Work to be completed ▸ Count the lines in the material below that contain the word "filter". Give only the number.

Records provided ▸
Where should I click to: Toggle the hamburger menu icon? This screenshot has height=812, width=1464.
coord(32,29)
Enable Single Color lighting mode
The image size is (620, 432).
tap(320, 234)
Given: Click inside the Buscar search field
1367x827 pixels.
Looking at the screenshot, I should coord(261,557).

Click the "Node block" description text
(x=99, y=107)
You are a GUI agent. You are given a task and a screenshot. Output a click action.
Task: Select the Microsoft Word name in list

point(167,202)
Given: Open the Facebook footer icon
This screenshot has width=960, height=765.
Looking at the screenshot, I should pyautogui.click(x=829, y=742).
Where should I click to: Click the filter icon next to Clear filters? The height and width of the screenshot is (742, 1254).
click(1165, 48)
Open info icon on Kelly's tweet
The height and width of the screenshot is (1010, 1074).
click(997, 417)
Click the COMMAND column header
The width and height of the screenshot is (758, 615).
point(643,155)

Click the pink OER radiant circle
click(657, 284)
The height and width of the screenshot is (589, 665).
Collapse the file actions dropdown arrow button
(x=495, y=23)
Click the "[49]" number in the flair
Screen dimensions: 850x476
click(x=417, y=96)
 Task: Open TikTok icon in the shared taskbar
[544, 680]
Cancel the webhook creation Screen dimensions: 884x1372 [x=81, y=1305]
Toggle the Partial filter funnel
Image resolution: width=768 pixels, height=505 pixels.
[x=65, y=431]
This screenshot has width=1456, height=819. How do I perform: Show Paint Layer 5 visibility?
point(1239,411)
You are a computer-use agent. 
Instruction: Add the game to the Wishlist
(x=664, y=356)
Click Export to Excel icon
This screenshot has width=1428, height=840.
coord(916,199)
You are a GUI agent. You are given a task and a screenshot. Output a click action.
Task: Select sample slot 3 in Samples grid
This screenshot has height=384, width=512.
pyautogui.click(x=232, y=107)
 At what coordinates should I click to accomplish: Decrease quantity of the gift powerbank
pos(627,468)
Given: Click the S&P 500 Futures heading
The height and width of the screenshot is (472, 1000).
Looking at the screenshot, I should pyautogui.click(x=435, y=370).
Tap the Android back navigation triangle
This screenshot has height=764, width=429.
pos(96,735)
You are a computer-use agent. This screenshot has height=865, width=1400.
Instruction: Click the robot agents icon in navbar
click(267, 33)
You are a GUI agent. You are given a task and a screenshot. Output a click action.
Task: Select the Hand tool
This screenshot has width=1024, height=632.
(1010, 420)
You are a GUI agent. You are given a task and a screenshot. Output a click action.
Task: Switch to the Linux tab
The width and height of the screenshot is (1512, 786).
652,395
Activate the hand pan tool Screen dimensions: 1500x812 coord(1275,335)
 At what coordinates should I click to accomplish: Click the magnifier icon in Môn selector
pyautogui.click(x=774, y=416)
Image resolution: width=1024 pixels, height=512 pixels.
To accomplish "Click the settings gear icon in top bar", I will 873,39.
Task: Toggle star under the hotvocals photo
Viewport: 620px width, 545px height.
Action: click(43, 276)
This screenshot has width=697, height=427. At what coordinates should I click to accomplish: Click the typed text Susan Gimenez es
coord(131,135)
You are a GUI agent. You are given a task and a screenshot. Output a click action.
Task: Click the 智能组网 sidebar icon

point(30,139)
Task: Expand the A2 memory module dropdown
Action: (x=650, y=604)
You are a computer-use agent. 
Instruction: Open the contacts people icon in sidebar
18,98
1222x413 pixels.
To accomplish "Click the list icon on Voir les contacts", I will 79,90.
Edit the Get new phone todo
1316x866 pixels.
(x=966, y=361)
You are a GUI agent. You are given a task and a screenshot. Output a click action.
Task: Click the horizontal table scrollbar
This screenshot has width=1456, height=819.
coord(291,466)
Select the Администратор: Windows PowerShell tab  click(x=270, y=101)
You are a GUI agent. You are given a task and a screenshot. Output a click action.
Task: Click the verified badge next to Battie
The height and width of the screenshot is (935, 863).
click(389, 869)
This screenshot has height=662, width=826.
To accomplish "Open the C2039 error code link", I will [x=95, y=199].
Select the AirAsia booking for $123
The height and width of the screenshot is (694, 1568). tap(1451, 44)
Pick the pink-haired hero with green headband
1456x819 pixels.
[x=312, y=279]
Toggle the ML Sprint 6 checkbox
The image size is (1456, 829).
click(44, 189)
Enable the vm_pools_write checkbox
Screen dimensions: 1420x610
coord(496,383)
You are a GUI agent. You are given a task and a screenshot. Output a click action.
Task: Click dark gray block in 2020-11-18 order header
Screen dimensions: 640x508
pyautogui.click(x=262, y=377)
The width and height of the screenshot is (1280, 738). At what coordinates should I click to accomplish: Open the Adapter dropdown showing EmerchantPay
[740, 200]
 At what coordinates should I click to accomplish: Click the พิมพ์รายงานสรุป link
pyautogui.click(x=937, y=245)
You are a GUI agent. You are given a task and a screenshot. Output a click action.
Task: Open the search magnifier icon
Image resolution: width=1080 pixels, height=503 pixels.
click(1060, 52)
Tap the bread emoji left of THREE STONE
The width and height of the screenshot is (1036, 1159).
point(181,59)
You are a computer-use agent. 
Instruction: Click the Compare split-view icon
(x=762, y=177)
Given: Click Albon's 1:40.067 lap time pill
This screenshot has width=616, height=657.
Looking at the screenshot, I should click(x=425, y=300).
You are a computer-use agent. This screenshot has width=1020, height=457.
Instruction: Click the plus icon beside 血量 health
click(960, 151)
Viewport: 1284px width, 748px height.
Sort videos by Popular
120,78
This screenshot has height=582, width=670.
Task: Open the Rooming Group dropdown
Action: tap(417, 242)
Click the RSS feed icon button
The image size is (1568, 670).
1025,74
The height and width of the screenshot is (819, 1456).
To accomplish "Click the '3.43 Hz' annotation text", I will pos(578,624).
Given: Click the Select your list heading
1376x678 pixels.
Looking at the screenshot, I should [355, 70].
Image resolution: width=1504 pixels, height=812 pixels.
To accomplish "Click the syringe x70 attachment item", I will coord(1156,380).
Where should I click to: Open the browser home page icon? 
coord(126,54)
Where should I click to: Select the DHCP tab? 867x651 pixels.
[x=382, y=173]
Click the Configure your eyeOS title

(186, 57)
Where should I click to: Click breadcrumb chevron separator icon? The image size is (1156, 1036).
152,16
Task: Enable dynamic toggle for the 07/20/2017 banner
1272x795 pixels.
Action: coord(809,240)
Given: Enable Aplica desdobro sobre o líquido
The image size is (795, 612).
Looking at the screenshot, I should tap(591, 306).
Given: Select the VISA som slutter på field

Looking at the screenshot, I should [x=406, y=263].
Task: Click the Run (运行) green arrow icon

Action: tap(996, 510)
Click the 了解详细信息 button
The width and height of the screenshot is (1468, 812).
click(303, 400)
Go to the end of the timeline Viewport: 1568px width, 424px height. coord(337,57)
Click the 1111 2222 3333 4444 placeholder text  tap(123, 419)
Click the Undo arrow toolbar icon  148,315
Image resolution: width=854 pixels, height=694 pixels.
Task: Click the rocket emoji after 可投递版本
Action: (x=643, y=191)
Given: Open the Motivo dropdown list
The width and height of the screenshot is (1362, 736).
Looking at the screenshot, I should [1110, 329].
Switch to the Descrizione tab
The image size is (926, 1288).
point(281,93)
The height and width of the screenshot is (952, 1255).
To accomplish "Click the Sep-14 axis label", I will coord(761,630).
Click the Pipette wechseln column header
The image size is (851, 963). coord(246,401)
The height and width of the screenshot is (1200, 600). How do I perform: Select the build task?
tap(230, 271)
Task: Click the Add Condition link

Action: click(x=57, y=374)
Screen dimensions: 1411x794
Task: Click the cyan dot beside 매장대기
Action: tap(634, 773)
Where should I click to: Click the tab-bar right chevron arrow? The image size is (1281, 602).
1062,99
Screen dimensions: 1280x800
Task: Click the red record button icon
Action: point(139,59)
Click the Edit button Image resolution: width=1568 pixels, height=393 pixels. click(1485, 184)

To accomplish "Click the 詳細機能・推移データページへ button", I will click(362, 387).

Output of the exercise ▸ 2